------ DATA EXCERPTS ------

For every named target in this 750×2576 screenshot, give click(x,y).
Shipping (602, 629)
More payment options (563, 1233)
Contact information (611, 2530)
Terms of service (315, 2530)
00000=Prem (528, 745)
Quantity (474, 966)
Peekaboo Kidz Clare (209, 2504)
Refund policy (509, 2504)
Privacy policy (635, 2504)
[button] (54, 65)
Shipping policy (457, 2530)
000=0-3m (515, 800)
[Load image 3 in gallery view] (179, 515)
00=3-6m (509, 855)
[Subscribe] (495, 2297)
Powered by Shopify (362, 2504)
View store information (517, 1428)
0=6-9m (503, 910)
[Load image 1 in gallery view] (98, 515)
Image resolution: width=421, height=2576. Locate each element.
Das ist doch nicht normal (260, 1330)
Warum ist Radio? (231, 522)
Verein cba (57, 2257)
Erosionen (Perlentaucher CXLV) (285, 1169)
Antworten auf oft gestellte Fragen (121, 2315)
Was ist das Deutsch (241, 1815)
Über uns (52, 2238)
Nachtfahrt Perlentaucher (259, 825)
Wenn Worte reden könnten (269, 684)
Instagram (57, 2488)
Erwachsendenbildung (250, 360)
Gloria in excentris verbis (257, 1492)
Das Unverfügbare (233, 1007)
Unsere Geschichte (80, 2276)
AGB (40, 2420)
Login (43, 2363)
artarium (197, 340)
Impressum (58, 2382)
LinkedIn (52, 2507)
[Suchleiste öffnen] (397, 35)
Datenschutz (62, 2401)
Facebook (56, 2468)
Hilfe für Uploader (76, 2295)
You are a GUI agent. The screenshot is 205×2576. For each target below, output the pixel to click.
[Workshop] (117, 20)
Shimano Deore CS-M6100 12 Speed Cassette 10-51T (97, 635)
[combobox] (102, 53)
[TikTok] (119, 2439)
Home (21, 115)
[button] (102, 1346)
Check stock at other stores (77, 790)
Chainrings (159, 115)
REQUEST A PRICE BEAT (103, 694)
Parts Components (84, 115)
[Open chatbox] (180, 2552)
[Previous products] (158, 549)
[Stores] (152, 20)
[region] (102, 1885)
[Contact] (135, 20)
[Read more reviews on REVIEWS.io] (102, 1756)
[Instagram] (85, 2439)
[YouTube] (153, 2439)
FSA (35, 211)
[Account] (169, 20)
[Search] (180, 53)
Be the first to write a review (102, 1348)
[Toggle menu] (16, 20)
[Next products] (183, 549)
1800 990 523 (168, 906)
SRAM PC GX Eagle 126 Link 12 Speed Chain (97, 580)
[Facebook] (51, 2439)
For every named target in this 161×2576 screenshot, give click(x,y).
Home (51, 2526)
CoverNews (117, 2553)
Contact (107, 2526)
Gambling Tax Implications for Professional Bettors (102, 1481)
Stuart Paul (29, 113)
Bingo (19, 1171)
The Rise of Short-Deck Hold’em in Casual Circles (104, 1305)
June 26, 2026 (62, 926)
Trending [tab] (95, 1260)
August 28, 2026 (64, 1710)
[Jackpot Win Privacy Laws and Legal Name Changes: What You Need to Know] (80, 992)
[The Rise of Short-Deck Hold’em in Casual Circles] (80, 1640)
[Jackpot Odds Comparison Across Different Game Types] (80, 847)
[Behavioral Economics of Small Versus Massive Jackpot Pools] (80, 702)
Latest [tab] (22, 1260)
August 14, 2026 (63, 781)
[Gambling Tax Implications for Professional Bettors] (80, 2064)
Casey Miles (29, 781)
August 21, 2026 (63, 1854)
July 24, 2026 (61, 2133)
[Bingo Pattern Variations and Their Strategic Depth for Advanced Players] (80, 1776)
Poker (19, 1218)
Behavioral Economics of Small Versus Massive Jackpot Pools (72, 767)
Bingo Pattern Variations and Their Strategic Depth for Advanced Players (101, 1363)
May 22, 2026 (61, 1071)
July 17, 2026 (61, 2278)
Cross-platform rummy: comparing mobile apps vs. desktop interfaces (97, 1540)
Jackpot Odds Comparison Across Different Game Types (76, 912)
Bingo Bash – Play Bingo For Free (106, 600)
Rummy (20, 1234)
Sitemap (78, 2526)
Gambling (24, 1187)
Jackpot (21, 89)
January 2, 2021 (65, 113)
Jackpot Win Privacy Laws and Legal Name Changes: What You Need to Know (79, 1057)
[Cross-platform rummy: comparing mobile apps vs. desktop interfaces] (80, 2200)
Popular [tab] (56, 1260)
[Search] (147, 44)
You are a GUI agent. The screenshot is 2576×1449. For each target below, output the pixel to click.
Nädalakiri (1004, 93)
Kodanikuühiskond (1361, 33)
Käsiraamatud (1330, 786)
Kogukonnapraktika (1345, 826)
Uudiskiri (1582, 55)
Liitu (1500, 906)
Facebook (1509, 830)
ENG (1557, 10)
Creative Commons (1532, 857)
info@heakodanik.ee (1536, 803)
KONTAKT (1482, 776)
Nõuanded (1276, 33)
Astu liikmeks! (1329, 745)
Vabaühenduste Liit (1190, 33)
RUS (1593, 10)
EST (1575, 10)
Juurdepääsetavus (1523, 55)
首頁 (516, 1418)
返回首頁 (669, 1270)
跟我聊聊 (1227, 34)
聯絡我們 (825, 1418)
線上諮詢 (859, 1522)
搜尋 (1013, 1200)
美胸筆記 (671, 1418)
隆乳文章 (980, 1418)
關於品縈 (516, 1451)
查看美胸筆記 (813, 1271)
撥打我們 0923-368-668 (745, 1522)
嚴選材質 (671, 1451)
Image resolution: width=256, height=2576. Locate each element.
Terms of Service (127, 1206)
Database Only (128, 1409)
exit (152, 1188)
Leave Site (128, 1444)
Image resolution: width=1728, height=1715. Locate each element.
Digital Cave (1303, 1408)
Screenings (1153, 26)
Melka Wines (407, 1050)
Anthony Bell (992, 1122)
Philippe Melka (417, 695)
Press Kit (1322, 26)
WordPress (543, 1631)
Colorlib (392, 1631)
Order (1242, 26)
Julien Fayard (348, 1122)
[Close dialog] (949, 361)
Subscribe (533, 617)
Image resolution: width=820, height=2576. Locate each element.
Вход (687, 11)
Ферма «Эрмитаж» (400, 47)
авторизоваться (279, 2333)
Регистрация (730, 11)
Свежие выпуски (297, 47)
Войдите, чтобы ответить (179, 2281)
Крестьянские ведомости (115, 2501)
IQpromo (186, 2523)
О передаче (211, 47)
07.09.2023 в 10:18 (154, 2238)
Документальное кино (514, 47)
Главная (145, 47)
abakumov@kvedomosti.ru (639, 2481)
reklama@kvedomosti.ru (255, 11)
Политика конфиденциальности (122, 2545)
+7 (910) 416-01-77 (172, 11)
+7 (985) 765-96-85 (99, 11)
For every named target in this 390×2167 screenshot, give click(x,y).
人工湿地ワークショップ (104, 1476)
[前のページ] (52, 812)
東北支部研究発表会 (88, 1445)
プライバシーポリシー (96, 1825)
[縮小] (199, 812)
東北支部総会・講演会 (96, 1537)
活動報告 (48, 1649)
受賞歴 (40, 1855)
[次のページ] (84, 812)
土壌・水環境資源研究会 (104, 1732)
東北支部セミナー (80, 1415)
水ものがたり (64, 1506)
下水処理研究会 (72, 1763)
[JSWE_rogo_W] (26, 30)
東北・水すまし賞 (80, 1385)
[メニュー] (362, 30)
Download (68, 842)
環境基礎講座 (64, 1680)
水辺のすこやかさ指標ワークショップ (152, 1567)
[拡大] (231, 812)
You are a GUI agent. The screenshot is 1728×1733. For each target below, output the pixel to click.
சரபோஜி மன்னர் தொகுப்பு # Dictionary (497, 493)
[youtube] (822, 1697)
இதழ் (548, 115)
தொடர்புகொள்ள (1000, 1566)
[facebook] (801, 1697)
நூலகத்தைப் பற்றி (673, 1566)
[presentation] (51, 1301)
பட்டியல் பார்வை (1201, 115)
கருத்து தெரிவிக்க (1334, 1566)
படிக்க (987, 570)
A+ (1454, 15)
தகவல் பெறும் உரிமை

------

### INSTRUCTIONS TO FOLLOW
Would you output, from the records above, exactly the run of lines that starts at the line containing "info@heakodanik.ee (1536, 803)" and ends at the line containing "嚴選材質 (671, 1451)", and only that run?

### SOLUTION TO THIS EXERCISE
info@heakodanik.ee (1536, 803)
KONTAKT (1482, 776)
Nõuanded (1276, 33)
Astu liikmeks! (1329, 745)
Vabaühenduste Liit (1190, 33)
RUS (1593, 10)
EST (1575, 10)
Juurdepääsetavus (1523, 55)
首頁 (516, 1418)
返回首頁 (669, 1270)
跟我聊聊 (1227, 34)
聯絡我們 (825, 1418)
線上諮詢 (859, 1522)
搜尋 (1013, 1200)
美胸筆記 (671, 1418)
隆乳文章 (980, 1418)
關於品縈 (516, 1451)
查看美胸筆記 (813, 1271)
撥打我們 0923-368-668 (745, 1522)
嚴選材質 (671, 1451)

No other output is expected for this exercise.